*Task instructions*.
Write out the data exactly, keeping every line.

*Information given*.
------------------------------------
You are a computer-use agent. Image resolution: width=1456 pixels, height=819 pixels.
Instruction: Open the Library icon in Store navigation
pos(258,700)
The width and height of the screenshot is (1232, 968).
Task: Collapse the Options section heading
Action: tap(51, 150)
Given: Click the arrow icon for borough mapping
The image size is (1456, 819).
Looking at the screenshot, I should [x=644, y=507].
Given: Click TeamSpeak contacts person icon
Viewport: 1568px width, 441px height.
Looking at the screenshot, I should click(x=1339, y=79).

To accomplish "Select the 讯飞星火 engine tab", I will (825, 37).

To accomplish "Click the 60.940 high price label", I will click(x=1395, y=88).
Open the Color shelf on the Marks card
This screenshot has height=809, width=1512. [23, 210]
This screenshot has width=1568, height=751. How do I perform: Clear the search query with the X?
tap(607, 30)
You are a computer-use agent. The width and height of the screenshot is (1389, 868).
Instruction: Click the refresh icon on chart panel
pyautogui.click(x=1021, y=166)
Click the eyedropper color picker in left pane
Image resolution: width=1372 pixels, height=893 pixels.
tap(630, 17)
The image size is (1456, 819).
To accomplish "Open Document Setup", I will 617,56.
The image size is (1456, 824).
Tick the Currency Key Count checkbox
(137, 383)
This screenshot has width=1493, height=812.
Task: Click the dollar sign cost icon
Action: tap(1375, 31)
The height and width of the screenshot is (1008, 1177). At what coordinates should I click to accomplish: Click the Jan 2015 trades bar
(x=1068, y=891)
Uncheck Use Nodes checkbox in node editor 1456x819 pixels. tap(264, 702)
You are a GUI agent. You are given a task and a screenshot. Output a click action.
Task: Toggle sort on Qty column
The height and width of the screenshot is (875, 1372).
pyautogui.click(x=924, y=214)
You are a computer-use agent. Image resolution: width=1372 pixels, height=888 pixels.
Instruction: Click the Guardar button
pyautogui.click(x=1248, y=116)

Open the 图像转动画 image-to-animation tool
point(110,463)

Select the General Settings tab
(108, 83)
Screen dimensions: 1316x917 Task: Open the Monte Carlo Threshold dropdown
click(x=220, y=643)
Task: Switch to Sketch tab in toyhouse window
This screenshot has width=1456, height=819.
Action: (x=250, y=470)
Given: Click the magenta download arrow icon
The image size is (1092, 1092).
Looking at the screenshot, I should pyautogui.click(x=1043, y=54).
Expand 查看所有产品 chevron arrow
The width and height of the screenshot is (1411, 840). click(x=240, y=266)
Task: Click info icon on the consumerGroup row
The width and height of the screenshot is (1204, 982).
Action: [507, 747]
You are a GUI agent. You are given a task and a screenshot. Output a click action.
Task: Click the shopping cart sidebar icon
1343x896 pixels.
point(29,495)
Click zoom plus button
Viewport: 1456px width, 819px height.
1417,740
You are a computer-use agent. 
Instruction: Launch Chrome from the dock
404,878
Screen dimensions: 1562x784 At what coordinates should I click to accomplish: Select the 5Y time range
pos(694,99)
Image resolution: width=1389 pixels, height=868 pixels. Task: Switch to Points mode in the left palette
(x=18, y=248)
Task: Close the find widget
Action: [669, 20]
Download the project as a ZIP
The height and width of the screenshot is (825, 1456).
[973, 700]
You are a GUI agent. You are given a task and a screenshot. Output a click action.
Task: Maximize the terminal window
------------------------------------
*Result for this exercise*.
You are a computer-use agent. Image resolution: width=1456 pixels, height=819 pixels.
Instruction: Open the Library icon in Store navigation
pos(258,700)
The width and height of the screenshot is (1232, 968).
Task: Collapse the Options section heading
Action: tap(51, 150)
Given: Click the arrow icon for borough mapping
The image size is (1456, 819).
Looking at the screenshot, I should [x=644, y=507].
Given: Click TeamSpeak contacts person icon
Viewport: 1568px width, 441px height.
Looking at the screenshot, I should click(x=1339, y=79).

To accomplish "Select the 讯飞星火 engine tab", I will (825, 37).

To accomplish "Click the 60.940 high price label", I will click(x=1395, y=88).
Open the Color shelf on the Marks card
This screenshot has height=809, width=1512. [23, 210]
This screenshot has width=1568, height=751. How do I perform: Clear the search query with the X?
tap(607, 30)
You are a computer-use agent. The width and height of the screenshot is (1389, 868).
Instruction: Click the refresh icon on chart panel
pyautogui.click(x=1021, y=166)
Click the eyedropper color picker in left pane
Image resolution: width=1372 pixels, height=893 pixels.
tap(630, 17)
The image size is (1456, 819).
To accomplish "Open Document Setup", I will 617,56.
The image size is (1456, 824).
Tick the Currency Key Count checkbox
(137, 383)
This screenshot has width=1493, height=812.
Task: Click the dollar sign cost icon
Action: tap(1375, 31)
The height and width of the screenshot is (1008, 1177). At what coordinates should I click to accomplish: Click the Jan 2015 trades bar
(x=1068, y=891)
Uncheck Use Nodes checkbox in node editor 1456x819 pixels. tap(264, 702)
You are a GUI agent. You are given a task and a screenshot. Output a click action.
Task: Toggle sort on Qty column
The height and width of the screenshot is (875, 1372).
pyautogui.click(x=924, y=214)
You are a computer-use agent. Image resolution: width=1372 pixels, height=888 pixels.
Instruction: Click the Guardar button
pyautogui.click(x=1248, y=116)

Open the 图像转动画 image-to-animation tool
point(110,463)

Select the General Settings tab
(108, 83)
Screen dimensions: 1316x917 Task: Open the Monte Carlo Threshold dropdown
click(x=220, y=643)
Task: Switch to Sketch tab in toyhouse window
This screenshot has width=1456, height=819.
Action: (x=250, y=470)
Given: Click the magenta download arrow icon
The image size is (1092, 1092).
Looking at the screenshot, I should pyautogui.click(x=1043, y=54).
Expand 查看所有产品 chevron arrow
The width and height of the screenshot is (1411, 840). click(x=240, y=266)
Task: Click info icon on the consumerGroup row
The width and height of the screenshot is (1204, 982).
Action: [507, 747]
You are a GUI agent. You are given a task and a screenshot. Output a click action.
Task: Click the shopping cart sidebar icon
1343x896 pixels.
point(29,495)
Click zoom plus button
Viewport: 1456px width, 819px height.
1417,740
You are a computer-use agent. 
Instruction: Launch Chrome from the dock
404,878
Screen dimensions: 1562x784 At what coordinates should I click to accomplish: Select the 5Y time range
pos(694,99)
Image resolution: width=1389 pixels, height=868 pixels. Task: Switch to Points mode in the left palette
(x=18, y=248)
Task: Close the find widget
Action: [669, 20]
Download the project as a ZIP
The height and width of the screenshot is (825, 1456).
[973, 700]
You are a GUI agent. You are given a task and a screenshot. Output a click action.
Task: Maximize the terminal window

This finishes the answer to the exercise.